[Extracted data — start]
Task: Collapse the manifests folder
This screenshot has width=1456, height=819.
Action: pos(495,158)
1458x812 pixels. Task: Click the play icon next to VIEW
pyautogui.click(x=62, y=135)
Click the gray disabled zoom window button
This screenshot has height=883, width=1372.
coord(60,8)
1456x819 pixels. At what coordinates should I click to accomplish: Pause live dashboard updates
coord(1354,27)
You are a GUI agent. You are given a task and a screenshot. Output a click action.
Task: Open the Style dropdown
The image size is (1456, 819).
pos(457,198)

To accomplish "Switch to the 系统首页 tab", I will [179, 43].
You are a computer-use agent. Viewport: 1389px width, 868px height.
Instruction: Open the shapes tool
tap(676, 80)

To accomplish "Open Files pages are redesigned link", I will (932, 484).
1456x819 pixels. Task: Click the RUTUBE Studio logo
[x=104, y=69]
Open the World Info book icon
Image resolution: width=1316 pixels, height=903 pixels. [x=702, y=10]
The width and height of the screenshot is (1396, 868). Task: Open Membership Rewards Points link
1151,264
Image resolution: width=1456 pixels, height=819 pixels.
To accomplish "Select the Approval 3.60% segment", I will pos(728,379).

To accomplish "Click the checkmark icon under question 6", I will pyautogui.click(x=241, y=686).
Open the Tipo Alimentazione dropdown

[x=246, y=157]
[Extracted data — finish]
Task:
The whole of the material above should be written out again, exactly.

Answer below:
Task: Collapse the manifests folder
This screenshot has width=1456, height=819.
Action: pos(495,158)
1458x812 pixels. Task: Click the play icon next to VIEW
pyautogui.click(x=62, y=135)
Click the gray disabled zoom window button
This screenshot has height=883, width=1372.
coord(60,8)
1456x819 pixels. At what coordinates should I click to accomplish: Pause live dashboard updates
coord(1354,27)
You are a GUI agent. You are given a task and a screenshot. Output a click action.
Task: Open the Style dropdown
The image size is (1456, 819).
pos(457,198)

To accomplish "Switch to the 系统首页 tab", I will [179, 43].
You are a computer-use agent. Viewport: 1389px width, 868px height.
Instruction: Open the shapes tool
tap(676, 80)

To accomplish "Open Files pages are redesigned link", I will (932, 484).
1456x819 pixels. Task: Click the RUTUBE Studio logo
[x=104, y=69]
Open the World Info book icon
Image resolution: width=1316 pixels, height=903 pixels. [x=702, y=10]
The width and height of the screenshot is (1396, 868). Task: Open Membership Rewards Points link
1151,264
Image resolution: width=1456 pixels, height=819 pixels.
To accomplish "Select the Approval 3.60% segment", I will pos(728,379).

To accomplish "Click the checkmark icon under question 6", I will pyautogui.click(x=241, y=686).
Open the Tipo Alimentazione dropdown

[x=246, y=157]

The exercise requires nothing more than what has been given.